§ Problem: Your task is to copy the lines of the data below from the line holding "Where should I click to: Click the map" through the line holding "Decrease Base Memory with the down arrow", inclusive, exactly and with nothing added.

[Data records — start]

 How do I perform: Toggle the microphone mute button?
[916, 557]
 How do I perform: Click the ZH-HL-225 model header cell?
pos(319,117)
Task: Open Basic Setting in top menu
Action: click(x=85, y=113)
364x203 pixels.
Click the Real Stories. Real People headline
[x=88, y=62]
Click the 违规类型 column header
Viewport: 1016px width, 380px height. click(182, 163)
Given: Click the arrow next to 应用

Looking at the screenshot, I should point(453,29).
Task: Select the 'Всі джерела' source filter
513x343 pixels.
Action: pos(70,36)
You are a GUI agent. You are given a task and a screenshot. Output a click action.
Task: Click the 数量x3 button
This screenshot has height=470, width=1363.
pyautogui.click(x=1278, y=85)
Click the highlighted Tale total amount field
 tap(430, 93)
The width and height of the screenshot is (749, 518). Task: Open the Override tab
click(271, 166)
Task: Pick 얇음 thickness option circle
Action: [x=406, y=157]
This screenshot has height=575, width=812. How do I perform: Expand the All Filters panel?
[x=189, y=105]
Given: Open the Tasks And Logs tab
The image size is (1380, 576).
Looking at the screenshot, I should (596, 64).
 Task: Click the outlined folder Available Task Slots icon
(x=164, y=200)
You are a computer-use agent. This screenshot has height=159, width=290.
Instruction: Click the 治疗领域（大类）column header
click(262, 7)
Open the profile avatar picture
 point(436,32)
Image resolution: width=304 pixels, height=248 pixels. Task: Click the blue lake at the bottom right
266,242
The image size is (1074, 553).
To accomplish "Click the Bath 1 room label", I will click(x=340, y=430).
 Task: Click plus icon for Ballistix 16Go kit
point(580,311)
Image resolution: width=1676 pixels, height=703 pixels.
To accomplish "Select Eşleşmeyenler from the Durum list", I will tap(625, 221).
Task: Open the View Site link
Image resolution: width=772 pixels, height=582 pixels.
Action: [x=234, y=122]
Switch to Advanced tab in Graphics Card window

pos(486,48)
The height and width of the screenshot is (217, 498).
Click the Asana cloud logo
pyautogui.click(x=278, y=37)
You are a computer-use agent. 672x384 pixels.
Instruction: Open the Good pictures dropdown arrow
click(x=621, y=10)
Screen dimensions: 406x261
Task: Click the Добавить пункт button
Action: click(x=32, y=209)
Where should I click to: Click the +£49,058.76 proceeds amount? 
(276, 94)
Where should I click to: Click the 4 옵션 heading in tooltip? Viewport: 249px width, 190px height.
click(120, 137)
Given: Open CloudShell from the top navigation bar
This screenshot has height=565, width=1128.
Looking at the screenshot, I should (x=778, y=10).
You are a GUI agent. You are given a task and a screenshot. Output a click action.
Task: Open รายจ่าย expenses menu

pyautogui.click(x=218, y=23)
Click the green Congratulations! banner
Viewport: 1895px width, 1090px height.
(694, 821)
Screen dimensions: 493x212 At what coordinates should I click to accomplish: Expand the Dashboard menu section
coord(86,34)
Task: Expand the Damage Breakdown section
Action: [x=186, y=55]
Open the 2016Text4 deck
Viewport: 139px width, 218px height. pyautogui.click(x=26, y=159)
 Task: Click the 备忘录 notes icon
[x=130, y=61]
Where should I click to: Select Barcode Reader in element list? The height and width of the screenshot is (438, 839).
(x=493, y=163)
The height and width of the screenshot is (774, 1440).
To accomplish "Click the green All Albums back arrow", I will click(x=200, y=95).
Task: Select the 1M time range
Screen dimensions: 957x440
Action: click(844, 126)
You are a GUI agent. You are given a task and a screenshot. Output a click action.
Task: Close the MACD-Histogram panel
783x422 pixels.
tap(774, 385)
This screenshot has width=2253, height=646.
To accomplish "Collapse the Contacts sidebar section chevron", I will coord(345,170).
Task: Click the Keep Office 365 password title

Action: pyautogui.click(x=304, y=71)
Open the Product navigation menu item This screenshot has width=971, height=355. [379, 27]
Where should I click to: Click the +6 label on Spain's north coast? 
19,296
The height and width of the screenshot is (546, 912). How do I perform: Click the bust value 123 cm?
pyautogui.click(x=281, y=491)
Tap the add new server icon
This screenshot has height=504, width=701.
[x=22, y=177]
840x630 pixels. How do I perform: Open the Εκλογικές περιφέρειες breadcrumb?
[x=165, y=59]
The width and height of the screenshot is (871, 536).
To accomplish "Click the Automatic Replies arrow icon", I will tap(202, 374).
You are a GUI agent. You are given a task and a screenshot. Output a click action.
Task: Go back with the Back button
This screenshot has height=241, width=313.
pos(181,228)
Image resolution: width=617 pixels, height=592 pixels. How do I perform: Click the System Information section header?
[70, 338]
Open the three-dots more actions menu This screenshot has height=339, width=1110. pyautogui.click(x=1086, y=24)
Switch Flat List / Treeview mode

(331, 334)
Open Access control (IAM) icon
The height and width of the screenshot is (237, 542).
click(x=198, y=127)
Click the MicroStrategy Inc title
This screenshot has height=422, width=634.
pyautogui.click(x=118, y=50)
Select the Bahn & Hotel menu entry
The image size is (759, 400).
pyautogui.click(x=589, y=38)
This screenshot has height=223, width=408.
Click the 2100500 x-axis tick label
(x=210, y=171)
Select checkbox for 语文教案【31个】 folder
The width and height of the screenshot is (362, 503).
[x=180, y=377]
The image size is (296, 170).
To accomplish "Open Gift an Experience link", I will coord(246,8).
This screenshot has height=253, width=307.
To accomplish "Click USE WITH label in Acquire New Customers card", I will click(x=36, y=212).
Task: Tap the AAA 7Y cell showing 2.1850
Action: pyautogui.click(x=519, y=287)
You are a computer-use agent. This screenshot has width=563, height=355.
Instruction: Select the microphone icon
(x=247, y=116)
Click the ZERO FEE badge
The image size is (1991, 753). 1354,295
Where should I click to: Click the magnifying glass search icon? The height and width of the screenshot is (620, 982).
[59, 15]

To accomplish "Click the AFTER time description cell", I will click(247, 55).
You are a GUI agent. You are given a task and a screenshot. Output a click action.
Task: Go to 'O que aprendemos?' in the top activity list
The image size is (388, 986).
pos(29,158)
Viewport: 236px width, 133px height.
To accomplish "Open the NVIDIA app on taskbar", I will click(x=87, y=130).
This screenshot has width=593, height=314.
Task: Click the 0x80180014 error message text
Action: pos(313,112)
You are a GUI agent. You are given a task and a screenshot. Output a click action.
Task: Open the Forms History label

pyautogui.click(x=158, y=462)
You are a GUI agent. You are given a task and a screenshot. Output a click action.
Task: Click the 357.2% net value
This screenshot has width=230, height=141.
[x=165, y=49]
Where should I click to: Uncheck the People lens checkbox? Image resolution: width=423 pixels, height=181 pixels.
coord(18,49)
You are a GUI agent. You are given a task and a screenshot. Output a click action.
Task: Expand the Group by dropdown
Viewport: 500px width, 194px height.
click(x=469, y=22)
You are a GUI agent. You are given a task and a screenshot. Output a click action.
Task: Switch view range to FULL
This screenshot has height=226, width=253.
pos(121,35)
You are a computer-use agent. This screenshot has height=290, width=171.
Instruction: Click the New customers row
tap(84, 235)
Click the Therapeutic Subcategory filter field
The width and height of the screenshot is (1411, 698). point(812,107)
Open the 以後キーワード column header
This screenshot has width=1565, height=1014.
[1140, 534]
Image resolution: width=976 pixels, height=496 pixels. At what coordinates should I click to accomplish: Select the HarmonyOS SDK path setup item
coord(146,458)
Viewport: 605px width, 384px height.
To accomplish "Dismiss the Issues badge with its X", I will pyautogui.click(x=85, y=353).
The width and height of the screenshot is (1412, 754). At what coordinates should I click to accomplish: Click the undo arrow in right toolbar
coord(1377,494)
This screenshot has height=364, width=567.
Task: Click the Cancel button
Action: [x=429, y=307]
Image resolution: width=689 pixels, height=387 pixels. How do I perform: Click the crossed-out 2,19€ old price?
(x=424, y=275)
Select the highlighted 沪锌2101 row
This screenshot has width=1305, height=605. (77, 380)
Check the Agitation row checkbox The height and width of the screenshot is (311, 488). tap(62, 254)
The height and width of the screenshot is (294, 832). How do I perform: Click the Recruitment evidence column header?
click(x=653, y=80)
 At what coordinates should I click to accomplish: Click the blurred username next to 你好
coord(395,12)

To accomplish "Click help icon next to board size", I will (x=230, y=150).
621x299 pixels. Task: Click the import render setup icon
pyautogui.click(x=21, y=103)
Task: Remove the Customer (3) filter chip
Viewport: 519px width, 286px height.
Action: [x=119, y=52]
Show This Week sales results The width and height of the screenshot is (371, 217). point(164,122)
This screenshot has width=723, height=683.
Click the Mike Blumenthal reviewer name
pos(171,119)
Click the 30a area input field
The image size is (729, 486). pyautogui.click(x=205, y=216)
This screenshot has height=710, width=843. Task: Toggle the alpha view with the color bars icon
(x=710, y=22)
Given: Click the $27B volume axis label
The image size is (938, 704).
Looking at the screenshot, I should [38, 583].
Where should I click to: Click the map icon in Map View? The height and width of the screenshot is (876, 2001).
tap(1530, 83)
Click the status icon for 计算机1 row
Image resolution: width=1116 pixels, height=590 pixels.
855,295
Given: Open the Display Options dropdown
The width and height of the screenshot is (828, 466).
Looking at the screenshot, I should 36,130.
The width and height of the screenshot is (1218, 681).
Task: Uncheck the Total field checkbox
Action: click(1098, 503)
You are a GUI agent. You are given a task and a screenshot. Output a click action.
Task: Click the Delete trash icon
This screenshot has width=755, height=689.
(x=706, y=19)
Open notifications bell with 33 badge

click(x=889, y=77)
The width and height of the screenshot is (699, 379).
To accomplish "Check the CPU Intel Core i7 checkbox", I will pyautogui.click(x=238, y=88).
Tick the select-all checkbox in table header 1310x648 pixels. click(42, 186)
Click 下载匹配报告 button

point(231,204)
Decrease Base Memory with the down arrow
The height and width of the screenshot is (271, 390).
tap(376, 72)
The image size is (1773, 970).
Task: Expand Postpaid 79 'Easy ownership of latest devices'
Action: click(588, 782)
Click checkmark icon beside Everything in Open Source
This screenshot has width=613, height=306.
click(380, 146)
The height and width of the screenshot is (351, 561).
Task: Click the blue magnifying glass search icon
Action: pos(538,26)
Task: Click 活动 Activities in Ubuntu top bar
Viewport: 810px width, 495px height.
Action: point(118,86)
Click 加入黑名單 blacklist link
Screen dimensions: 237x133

[Data records — finish]

§ Exercise output:
Where should I click to: Click the map icon in Map View? The height and width of the screenshot is (876, 2001).
tap(1530, 83)
Click the status icon for 计算机1 row
Image resolution: width=1116 pixels, height=590 pixels.
855,295
Given: Open the Display Options dropdown
The width and height of the screenshot is (828, 466).
Looking at the screenshot, I should 36,130.
The width and height of the screenshot is (1218, 681).
Task: Uncheck the Total field checkbox
Action: click(1098, 503)
You are a GUI agent. You are given a task and a screenshot. Output a click action.
Task: Click the Delete trash icon
This screenshot has width=755, height=689.
(x=706, y=19)
Open notifications bell with 33 badge

click(x=889, y=77)
The width and height of the screenshot is (699, 379).
To accomplish "Check the CPU Intel Core i7 checkbox", I will pyautogui.click(x=238, y=88).
Tick the select-all checkbox in table header 1310x648 pixels. click(42, 186)
Click 下载匹配报告 button

point(231,204)
Decrease Base Memory with the down arrow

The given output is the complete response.